**Your task**
Scan the lines below for the string "Open" and copy every one that has it.

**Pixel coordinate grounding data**
_ _ _
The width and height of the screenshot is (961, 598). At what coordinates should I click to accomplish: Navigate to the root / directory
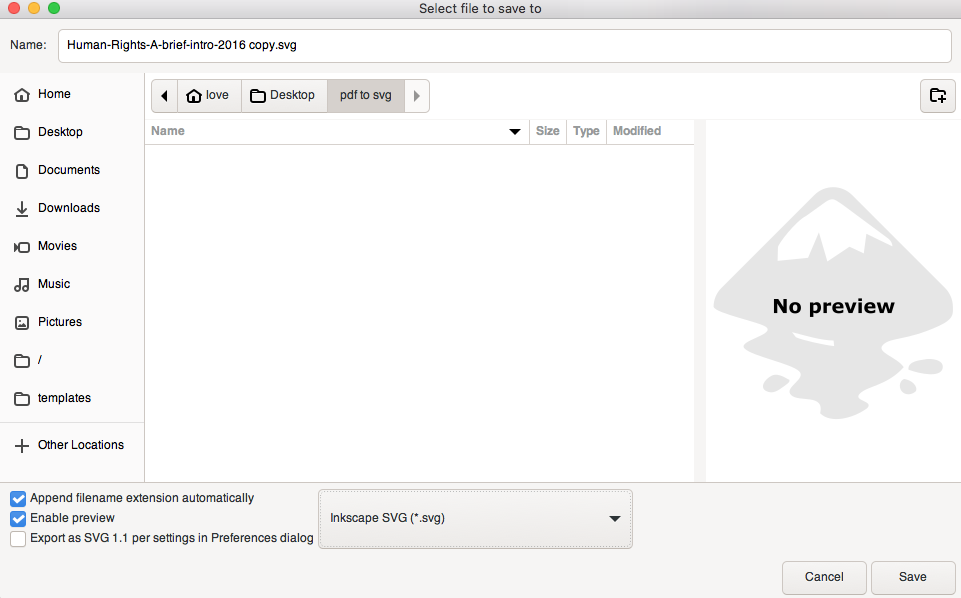point(37,360)
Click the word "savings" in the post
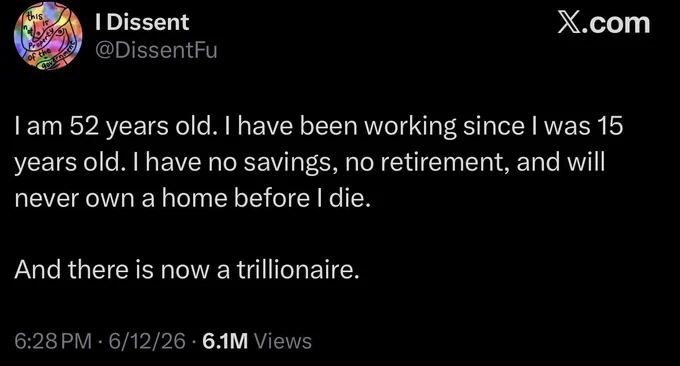Image resolution: width=680 pixels, height=366 pixels. (x=291, y=164)
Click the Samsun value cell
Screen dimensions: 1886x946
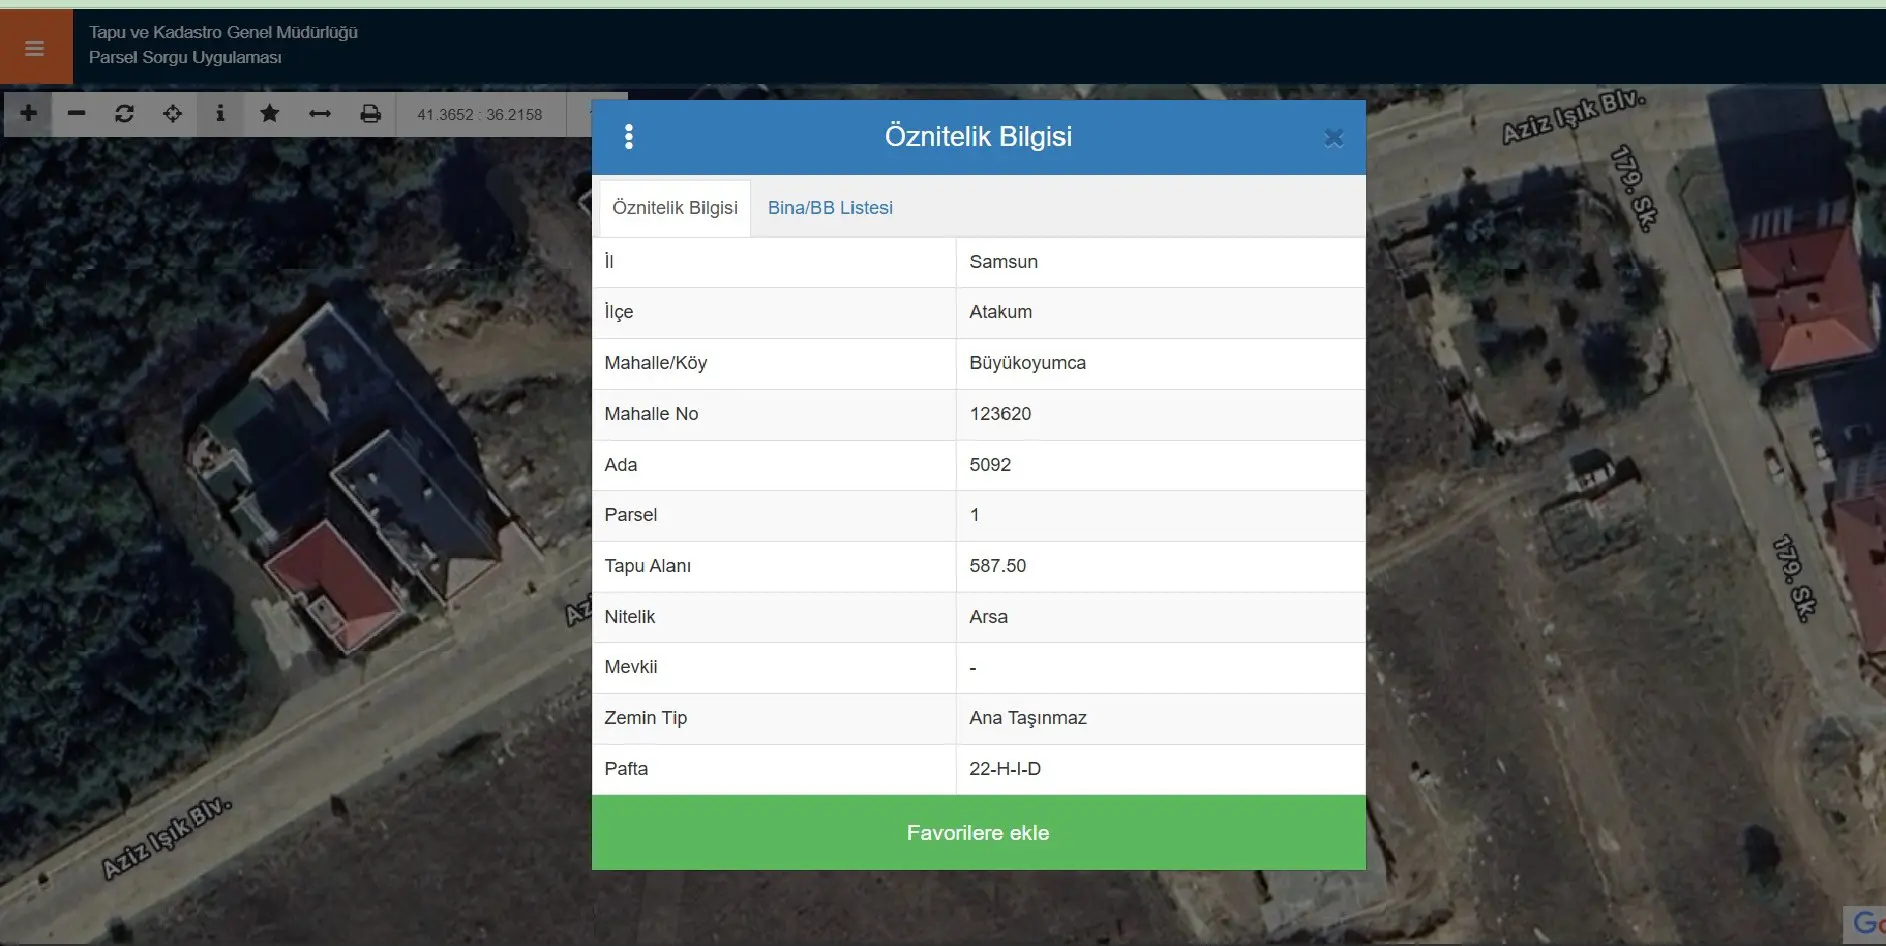[1160, 262]
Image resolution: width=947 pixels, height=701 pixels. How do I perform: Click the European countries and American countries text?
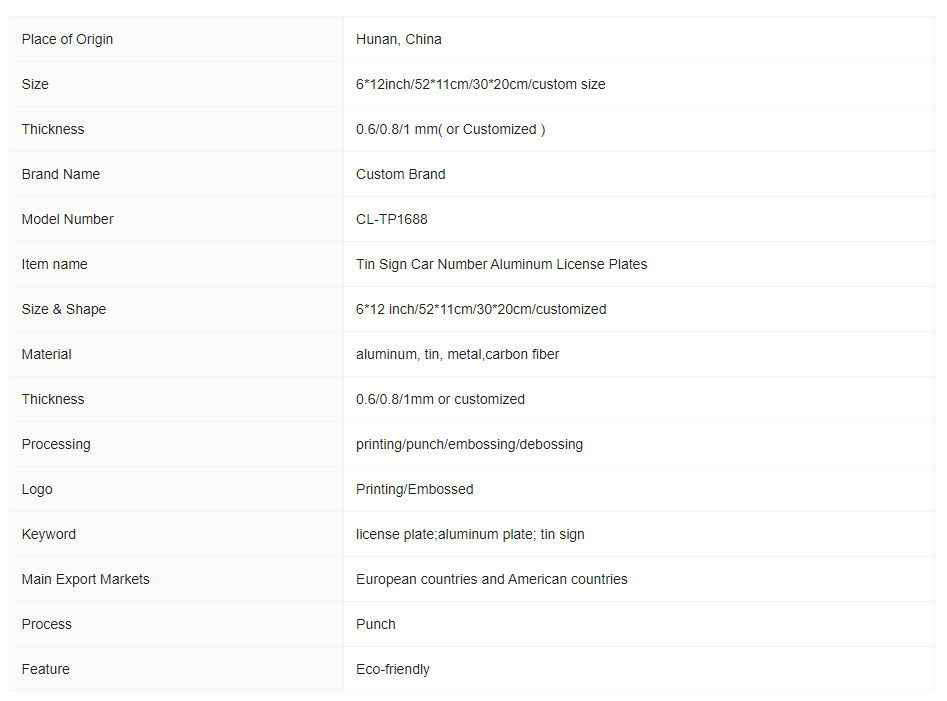[492, 580]
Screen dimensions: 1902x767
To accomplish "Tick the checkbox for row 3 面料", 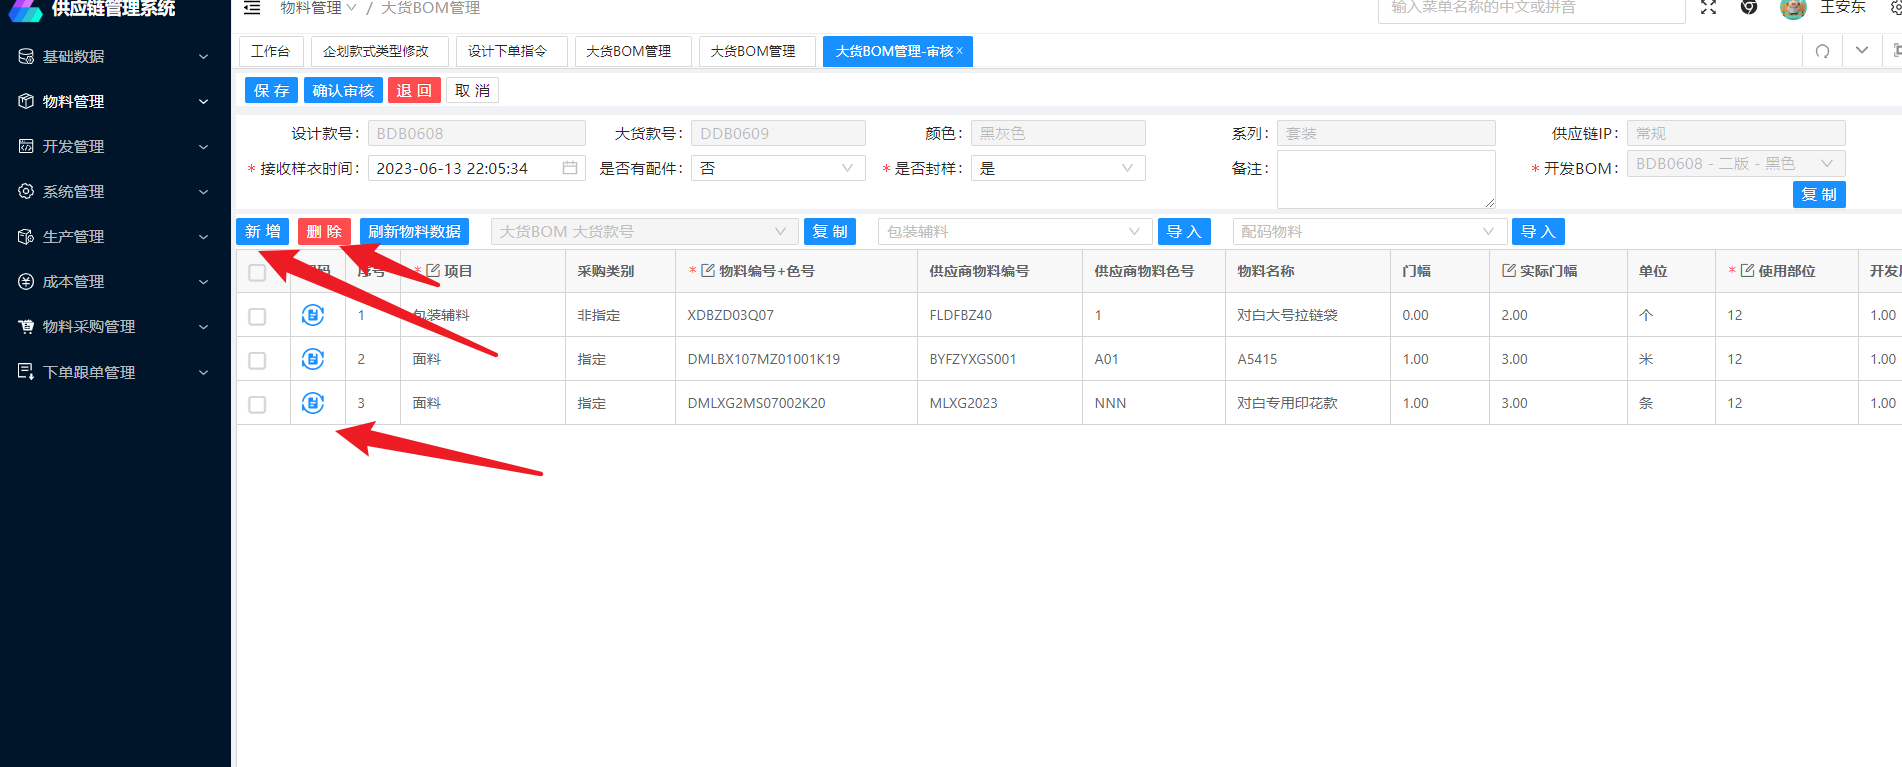I will [257, 404].
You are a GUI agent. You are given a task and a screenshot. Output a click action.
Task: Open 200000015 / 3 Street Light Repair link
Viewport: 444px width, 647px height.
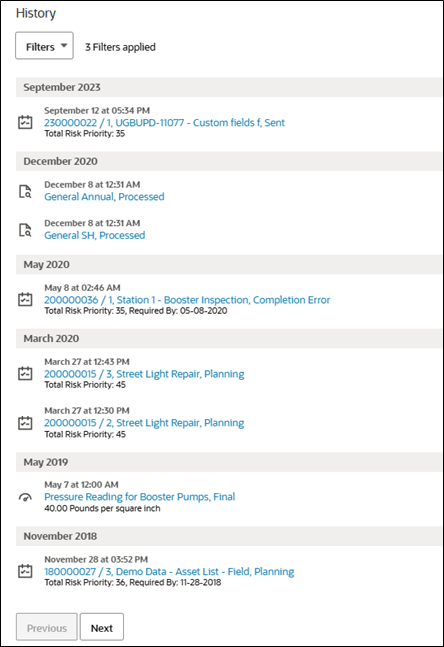point(144,374)
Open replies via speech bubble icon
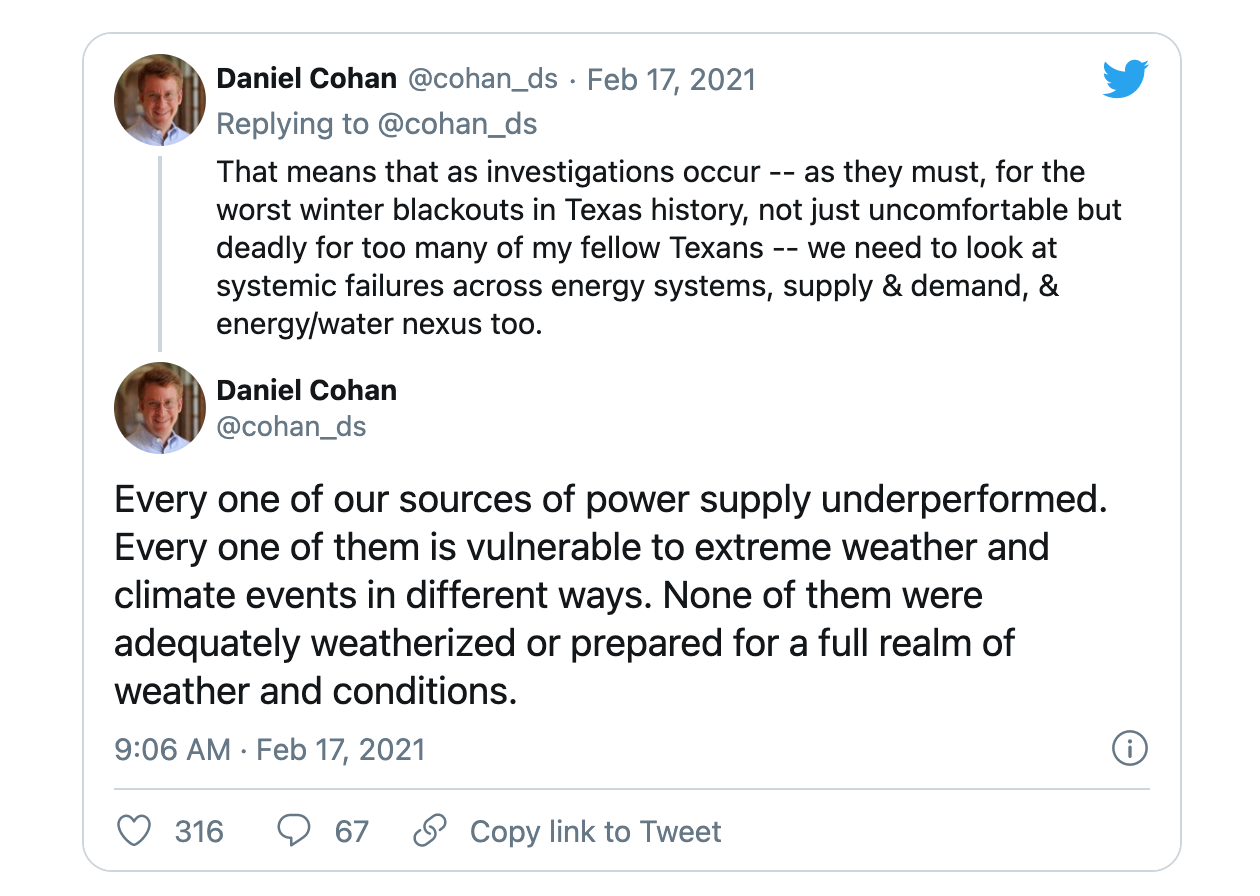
_ _ _
**Solution to this exercise**
Task: Open 200000015 / 3 Street Light Repair link
Open replies via speech bubble icon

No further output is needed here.